Am Alexanderplatz in Berlin-Mitte sind gestern fünf Personen nach einer Körperverletzung und Widerstandshandlungen gegen Polizisten festgenommen worden. Eine Beamtin wurde dabei leicht verletzt.
Gegen 17 Uhr schlug ein 44-jähriger Mann an der Weltzeituhr einen ebenfalls 44-Jährigen ins Gesicht und fügte ihm eine blutende Verletzung zu. Das Opfer lehnte eine medizinische Behandlung durch alarmierte Rettungskräfte ab. Durch eine detaillierte Zeugenbeschreibung konnte die Polizei den Tatverdächtigen kurze Zeit später in der Nähe festnehmen.
Während der Festnahme befand sich der 44-Jährige in Begleitung von zwei weiteren Männern im Alter von 28 und 45 Jahren, die sich aggressiv gegenüber den Polizisten verhielten. Beide täuschten mehrfach Schlag- und Stichbewegungen an und riefen lautstark, sich mit den Beamten schlagen zu wollen. Es kam zu Widerstandshandlungen und tätlichen Angriffen auf die Polizei.
Als sich der Situation ein 47-jähriger Mann und eine 42-jährige Frau näherten und aggressiv die Freilassung der Festgenommenen forderten, setzten die Polizisten Reizstoffsprühgeräte ein. Eine Polizistin erlitt bei den Widerstandshandlungen leichte Verletzungen, wurde vor Ort von Rettungskräften behandelt und blieb im Dienst.

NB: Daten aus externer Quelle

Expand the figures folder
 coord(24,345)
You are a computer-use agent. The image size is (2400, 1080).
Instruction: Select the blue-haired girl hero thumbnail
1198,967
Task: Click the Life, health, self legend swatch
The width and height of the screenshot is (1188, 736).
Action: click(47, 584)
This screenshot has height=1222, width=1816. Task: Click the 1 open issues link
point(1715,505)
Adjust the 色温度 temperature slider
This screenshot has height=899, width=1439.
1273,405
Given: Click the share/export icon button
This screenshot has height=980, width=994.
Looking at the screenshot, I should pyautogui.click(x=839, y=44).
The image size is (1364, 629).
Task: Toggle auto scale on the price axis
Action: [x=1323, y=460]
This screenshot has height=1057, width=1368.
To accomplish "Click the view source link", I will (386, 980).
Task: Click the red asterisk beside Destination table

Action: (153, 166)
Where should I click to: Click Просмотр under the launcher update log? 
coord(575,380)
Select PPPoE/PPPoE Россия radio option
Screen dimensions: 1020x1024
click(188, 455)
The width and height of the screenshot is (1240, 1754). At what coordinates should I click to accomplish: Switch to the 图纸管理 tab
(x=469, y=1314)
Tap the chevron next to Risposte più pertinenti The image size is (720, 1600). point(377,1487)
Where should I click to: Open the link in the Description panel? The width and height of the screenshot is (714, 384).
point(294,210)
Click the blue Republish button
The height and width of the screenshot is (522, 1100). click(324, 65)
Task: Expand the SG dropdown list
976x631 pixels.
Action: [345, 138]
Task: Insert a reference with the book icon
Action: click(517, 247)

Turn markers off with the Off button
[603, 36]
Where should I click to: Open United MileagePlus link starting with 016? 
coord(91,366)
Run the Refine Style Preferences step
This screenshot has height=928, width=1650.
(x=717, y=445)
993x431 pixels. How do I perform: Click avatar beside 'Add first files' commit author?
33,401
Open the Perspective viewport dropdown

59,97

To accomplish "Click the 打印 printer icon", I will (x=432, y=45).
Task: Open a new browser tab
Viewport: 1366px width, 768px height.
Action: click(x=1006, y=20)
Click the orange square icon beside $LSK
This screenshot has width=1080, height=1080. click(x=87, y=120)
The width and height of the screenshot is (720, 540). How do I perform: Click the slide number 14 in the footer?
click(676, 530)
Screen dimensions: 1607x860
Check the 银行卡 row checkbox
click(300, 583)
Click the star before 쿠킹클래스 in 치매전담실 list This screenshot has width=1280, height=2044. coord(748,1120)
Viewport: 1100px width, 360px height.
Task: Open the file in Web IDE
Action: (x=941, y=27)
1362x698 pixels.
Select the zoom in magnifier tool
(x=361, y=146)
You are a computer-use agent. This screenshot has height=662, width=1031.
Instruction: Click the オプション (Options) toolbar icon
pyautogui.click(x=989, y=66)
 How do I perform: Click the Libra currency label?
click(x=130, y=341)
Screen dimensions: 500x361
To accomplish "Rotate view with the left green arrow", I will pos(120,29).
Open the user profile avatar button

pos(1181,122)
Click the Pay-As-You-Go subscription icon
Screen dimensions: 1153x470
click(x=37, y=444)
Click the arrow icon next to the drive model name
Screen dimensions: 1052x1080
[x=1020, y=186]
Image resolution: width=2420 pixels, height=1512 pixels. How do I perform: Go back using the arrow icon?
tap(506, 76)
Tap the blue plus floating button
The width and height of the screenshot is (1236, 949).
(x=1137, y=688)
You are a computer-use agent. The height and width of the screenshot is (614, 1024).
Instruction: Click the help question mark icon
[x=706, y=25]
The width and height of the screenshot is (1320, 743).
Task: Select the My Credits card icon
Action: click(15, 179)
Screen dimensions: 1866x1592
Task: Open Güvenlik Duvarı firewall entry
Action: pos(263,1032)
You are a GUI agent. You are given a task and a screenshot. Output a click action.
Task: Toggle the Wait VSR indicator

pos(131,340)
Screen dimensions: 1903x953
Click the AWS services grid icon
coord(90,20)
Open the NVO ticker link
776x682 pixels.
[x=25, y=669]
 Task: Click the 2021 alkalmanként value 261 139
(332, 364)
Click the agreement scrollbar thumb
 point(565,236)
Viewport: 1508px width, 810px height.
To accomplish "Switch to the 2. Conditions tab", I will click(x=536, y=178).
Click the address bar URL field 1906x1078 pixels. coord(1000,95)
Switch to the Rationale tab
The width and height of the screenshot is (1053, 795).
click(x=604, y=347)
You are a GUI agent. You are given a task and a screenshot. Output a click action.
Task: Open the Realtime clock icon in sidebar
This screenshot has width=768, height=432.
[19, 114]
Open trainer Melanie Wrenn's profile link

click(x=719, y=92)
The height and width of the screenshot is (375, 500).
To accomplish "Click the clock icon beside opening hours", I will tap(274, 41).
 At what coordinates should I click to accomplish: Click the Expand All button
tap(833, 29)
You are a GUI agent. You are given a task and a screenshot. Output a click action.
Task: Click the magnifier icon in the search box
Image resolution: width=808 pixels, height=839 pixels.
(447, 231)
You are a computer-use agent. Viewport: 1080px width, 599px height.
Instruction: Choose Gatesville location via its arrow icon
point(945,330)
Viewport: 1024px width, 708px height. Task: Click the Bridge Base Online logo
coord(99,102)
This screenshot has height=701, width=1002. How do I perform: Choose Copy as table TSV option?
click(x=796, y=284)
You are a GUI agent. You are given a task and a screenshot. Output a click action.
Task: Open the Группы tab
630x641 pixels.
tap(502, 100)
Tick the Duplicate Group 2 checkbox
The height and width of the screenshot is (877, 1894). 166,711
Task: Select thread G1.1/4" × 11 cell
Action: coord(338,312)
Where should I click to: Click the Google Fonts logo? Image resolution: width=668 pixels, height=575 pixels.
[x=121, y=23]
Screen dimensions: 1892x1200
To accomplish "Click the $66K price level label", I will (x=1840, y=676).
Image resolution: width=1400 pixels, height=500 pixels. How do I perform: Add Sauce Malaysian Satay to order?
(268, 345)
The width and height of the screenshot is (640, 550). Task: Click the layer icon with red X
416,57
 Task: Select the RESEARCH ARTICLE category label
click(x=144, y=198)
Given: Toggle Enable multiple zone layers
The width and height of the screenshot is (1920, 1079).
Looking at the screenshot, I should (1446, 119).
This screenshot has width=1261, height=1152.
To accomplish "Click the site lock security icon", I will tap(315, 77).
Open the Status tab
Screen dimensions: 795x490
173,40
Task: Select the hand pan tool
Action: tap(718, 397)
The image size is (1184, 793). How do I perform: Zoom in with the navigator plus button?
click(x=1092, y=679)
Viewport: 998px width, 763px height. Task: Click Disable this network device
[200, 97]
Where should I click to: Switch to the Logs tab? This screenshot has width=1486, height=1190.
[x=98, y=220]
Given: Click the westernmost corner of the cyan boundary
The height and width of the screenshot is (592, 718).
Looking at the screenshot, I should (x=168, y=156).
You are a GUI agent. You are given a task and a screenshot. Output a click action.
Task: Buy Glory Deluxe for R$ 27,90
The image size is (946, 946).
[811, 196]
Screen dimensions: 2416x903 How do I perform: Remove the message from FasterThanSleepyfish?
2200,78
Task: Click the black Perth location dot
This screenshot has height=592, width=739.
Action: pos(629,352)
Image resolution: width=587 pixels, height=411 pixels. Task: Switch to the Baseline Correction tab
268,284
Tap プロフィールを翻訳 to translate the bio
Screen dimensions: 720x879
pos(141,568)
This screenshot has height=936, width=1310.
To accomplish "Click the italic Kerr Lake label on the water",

Alle fünf Festgenommenen wurden für eine richterlich angeordnete Blutentnahme in Polizeigewahrsam gebracht. Eine freiwillige Atemalkoholkontrolle ergab bei drei Personen Werte zwischen zwei und drei Promille, bei zwei Personen lag der Wert über drei Promille. Nach Abschluss der Maßnahmen konnten drei Männer und die Frau gehen. Der 28-Jährige wurde aufgrund eines bereits bestehenden Haftbefehls in eine Justizvollzugsanstalt gebracht.
Die weiteren Ermittlungen führt ein Fachkommissariat der Polizeidirektion 5 (City).